Each state hosts its own version of the programme (except Hawaii), but it was Texas Boys State, one of the country’s biggest with around 1,100 participants, which caught the attention of McBaine and Moss. In addition to making national headlines three years ago after it voted in favour of secession, the once staunchly conservative Lone Star State is undergoing profound demographic change that will see it enter this year’s election as a possible swing state. “We liked the idea that we were going into a space that was neither fully red or fully blue, a purple state that’s in flux and in play,” explains McBaine.

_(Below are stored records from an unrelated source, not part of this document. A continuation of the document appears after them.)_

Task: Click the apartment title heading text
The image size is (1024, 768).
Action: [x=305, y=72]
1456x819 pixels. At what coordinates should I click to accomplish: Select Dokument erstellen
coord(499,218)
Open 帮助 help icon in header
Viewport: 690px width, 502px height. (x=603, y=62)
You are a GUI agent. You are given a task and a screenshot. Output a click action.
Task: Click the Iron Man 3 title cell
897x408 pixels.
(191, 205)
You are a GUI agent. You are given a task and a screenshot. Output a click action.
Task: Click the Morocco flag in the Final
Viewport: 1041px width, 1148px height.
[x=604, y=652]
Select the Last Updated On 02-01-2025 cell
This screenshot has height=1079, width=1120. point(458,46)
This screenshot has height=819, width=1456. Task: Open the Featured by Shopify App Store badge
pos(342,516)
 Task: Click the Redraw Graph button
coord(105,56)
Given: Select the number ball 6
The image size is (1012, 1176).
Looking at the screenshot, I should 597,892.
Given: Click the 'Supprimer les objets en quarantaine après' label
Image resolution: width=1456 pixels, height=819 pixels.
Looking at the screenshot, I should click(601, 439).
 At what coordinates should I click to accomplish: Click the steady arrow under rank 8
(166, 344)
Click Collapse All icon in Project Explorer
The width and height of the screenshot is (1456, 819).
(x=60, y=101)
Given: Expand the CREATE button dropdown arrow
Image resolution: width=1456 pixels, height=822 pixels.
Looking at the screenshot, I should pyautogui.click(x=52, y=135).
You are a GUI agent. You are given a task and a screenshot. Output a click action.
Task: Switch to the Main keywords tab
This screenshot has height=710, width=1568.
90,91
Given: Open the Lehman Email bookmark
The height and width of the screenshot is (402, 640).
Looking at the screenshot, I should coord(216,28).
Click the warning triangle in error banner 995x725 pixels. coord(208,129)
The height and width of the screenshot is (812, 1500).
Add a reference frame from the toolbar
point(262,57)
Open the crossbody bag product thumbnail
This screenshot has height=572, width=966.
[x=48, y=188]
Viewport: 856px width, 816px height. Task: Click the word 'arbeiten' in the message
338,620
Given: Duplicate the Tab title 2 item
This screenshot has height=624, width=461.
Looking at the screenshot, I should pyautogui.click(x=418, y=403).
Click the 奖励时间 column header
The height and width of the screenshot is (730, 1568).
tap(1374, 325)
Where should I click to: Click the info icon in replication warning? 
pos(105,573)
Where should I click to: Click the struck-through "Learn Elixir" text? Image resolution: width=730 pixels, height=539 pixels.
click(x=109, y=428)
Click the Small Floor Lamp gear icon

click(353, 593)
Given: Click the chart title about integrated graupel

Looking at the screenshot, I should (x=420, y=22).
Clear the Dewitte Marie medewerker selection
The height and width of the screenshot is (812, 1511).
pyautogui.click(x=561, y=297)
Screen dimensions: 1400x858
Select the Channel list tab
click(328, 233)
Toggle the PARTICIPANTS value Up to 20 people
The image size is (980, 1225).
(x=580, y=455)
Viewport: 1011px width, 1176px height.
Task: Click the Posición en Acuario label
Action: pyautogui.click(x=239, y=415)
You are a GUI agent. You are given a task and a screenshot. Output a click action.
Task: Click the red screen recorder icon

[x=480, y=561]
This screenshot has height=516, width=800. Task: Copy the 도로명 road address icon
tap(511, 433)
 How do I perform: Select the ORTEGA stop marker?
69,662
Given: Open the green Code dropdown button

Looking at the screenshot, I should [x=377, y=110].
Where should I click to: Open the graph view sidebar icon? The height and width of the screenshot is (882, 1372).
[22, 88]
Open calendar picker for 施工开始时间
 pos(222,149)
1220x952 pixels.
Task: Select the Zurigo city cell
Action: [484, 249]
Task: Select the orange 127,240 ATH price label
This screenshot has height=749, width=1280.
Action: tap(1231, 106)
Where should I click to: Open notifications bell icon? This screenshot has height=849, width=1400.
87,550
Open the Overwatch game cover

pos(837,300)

As with any vérité, character is everything, and after a statewide search interviewing candidates, “on their ranches, in their living rooms and high school libraries”, the directors settled on three protagonists, discovering one more shortly after the event began. On the Federalist campaign is Ben Feinstein, a double-amputee, self-confessed politics nut with ambitions of joining the CIA, and Robert MacDougall, a square-jawed Republican-in-the-making who looks like he’s walked off the set of a Richard Linklater movie. Leading the opposition are Stephen Garza, son of a first-generation Mexican migrant who quotes Napoleon and captures hearts and minds with his genial, level-headed rhetoric and René Otero, a Black teen with a gift for public speaking who confesses to having “never seen so many white people before”.
What initially threatens to descend into a contemporary incarnation of Lord of the Flies develops into an altogether more hopeful (yet equally entertaining) spectacle, in which politically engaged young men who value open dialogue and the exchange of ideas try to form a mandate. That’s not to say there aren’t worrying moments, yet in spite of the obligatory “USA!” chanting, chest-beating displays of machismo and Machiavellian manoeuvres, at its heart, this is an insight into the acquisition of power that distills current political trends. For some, like Rob, it’s little more than a game, one he’d “very much like to win”, while for the likes of Steven, it goes far deeper, embodying the essence of what it means to be American by engaging with democratic structures to help drive positive change.
Unlike previous projects undertaken by the directors, the making of Boys State provided unique challenges. Not only was the entire thing shot in seven days, it required multiple crews to keep pace with events as they unfolded. “For me as a director, and I think for Amanda too, it was a real surrender of ego,” says Moss. “Directing is about control and sometimes knowing when to let go, particularly in documentary. So figuring out how to matchmake between our team of DP’s and our subjects was kind of an interesting puzzle, and something of a gamble, too.”
Rounding off a breathless week of events in the Texas State Capitol are the gubernatorial elections. After a defiant campaign, in which he has ridden out a smear campaign (orchestrated over Instagram by Feinstein) suggesting he is anti-gun, the irrepressible Garza loses to Eddy Proietti Conti, another second-generation migrant with Gap catalogue good looks and a debating style that draws comparisons with Ben Shapiro. The result feels portentous, a distinctly un-Hollywood ending in which populism triumphs over policy. For McBaine however, the message is not so clear cut.
“When we got back to the edit room, we recognised that moment where he loses was a kind of release that we needed, in a way. I think where we’re at politically, to have Steven win would have felt like real wish fulfillment. It would have felt great, but I think what actually happened is a little more realistic to the event. Because the point is that he may have lost the battle but he’s going to win the war. Steven is a guy that will not stop.”
In holding a stethoscope to the pulse of American politics, the film’s greatest success is highlighting truth and nuance in a world that too often denies it. There are reasons for optimism and the story of Steven, an ethnic minority candidate who won over conservative minds with his integrity and willingness to listen, is one of several. More generally, Boys State spotlights a growing admission, embodied elsewhere by the likes of Emma Gonzalez and Greta Thunberg, of the need for young people to take on moral leadership. As Moss notes, “Spending time with these guys did make me very hopeful ... I think it’s about recognising collectively that democracy is not a spectator sport and the threats to democracy that we’re confronting are very real. That requires all of us to find ways to raise our voice.”